Uuu. La patrulla se abrió paso. Llegaron al ocso y vieron al poli con el fusil automático, boca arriba y con la mancha de sangre bajo cabeza y espalda: la mano en la cintura, cerca del arma, y la otra desparpajada, como esa mirada de párpados a medias, opaca y náufraga.

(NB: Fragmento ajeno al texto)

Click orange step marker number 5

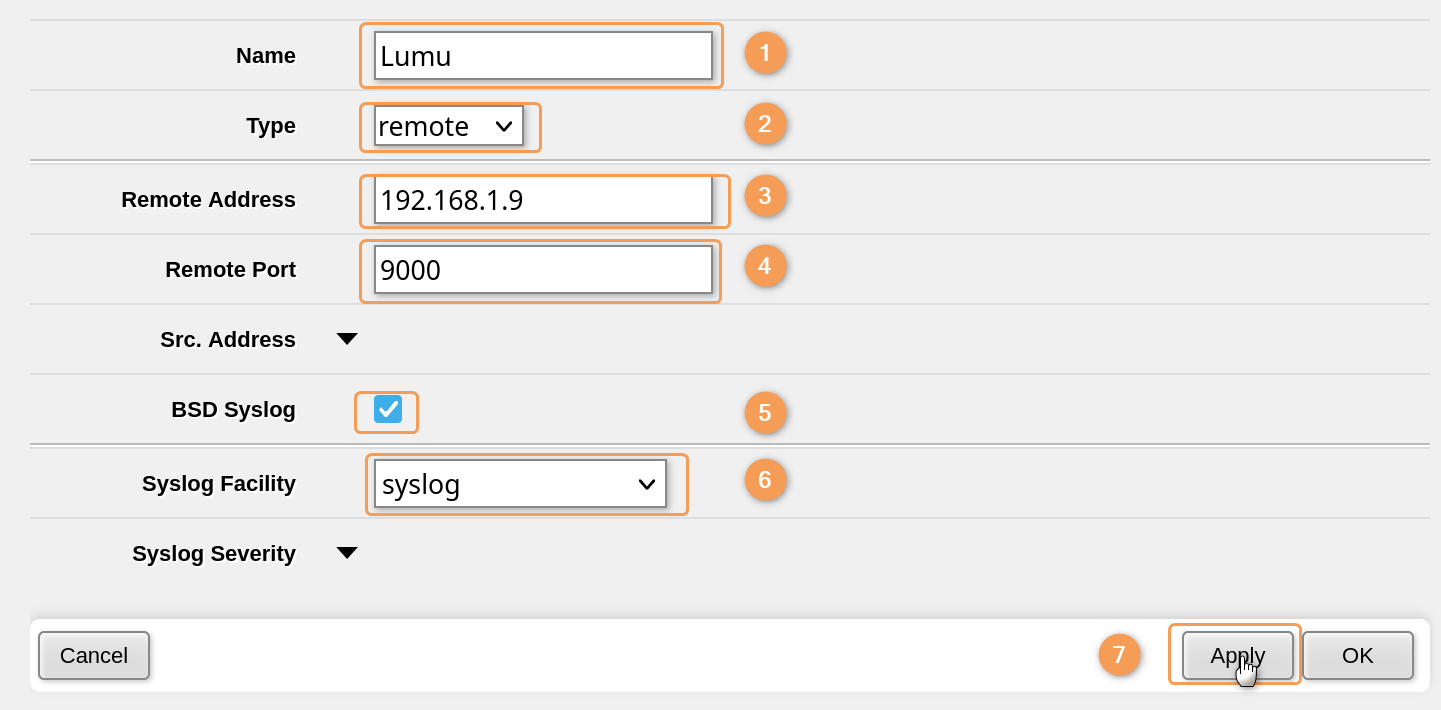[765, 413]
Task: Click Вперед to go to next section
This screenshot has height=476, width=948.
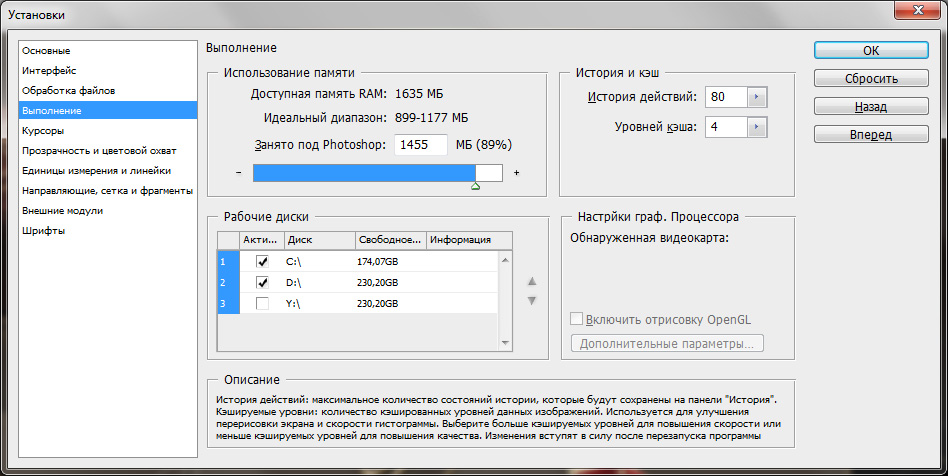Action: point(871,134)
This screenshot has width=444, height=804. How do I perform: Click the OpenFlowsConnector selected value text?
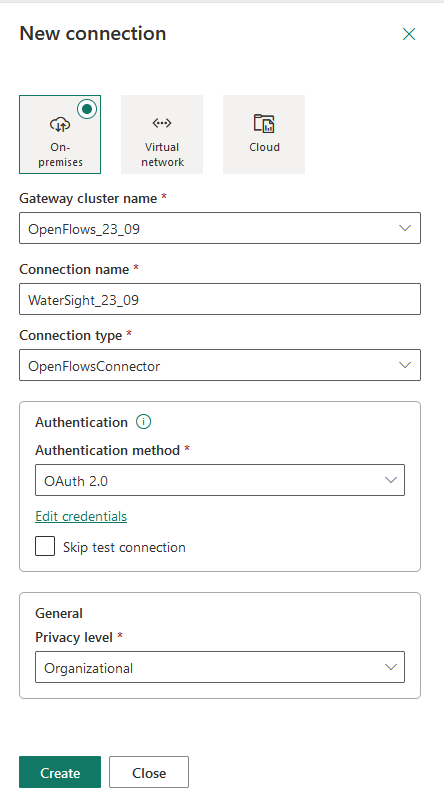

El comandante no perdió mucho tiempo al ver a su compañero tirado en el estacionamiento. Caminó abriendo el compás de sus piernas. Llegó hasta la caja del negocio y sin más preguntó cómo eran, cuántos, en qué iban y hacia dónde. La joven lo miró con los ojos de platillo volador. Trastabilló al hablar. Eran tres. Se fueron hacia allá.

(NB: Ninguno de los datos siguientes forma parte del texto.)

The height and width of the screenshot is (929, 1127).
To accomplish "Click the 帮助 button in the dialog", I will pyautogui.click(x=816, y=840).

El comandante llevaba el erre quince terciado y al hombro. Su escuadra a medio muslo. Fornituras por todos lados. Cargadores en las bolsas del chaleco y muchos cartuchos en ellos, a falta de cananas. Alto, de voz de caverna y las arrugas del entrecejo cortadas por tanto pelo y rabia y dolor.
Vamos, no deben estar lejos. No fue necesario que todos escucharan la orden para que entendieran que tenían que subirse a la patrulla rápido, cortar cartucho y botar el seguro. Y darse cuenta que empezaban la persecución para dar con los asaltantes. Por la radio avisó cuántos eran y qué rumbo habían tomado. Otras tres patrullas se unieron al operativo. Por la radio las voces se cortaban, brincaban los niveles y explotaban los sonidos de la respiración: era la frecuencia del perro herido la que se escuchaba: fiera toreada y sobre la presa, acorralando, afilando garras.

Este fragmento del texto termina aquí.